##### MATERIAL FOR THE TASK
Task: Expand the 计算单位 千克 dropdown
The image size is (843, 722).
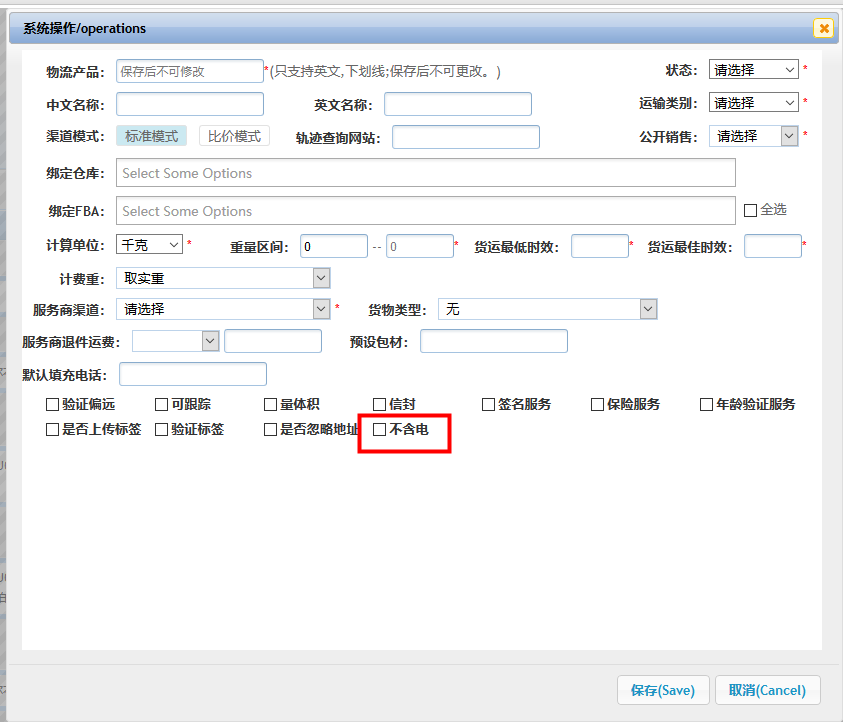Action: (150, 244)
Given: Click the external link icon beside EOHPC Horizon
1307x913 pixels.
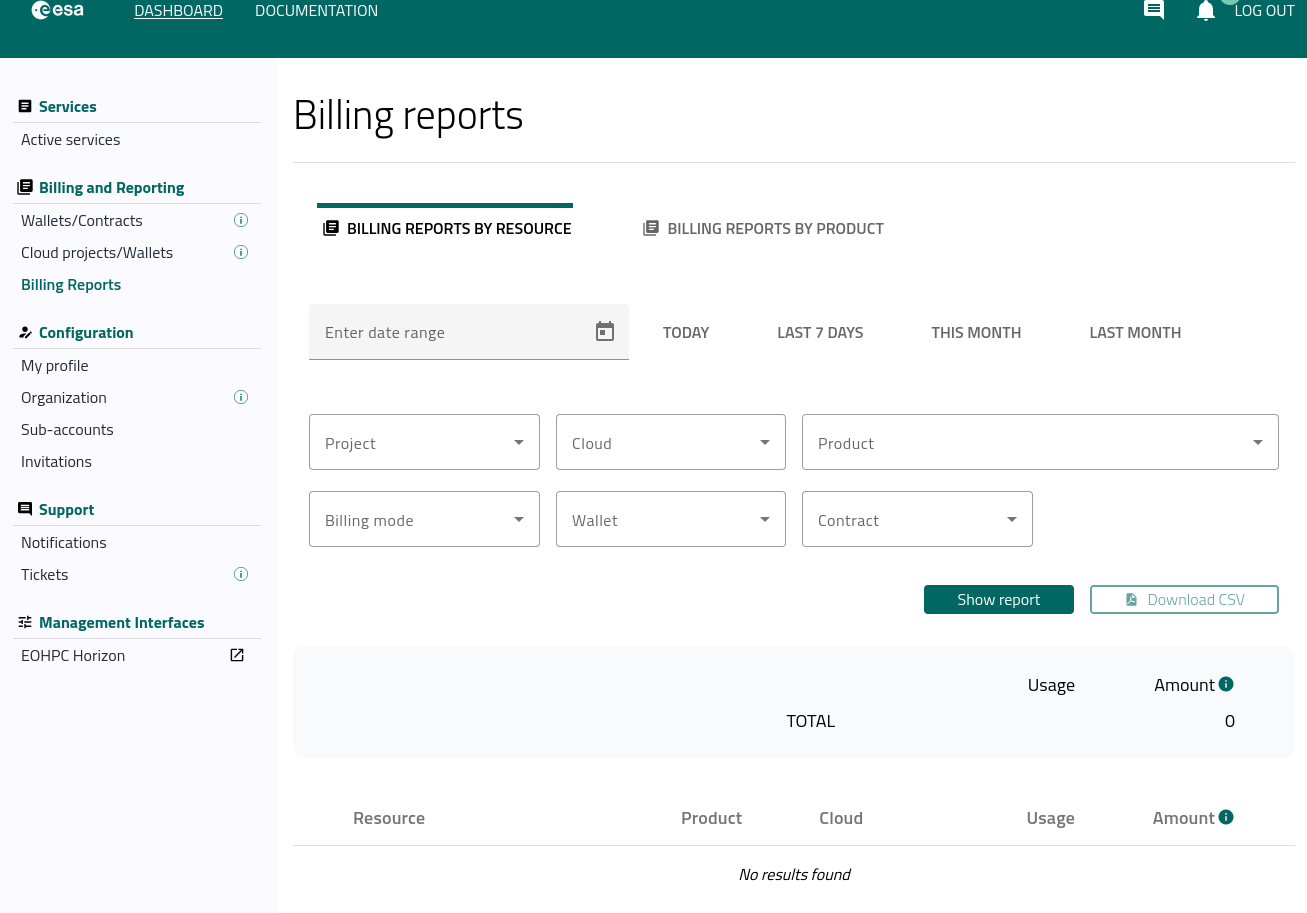Looking at the screenshot, I should [x=237, y=655].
##########
**TASK TO COMPLETE:** Identify every line in the items above that contains the word "Given" and copy each such line in full.

**ANSWER BELOW:**
Given: Click the external link icon beside EOHPC Horizon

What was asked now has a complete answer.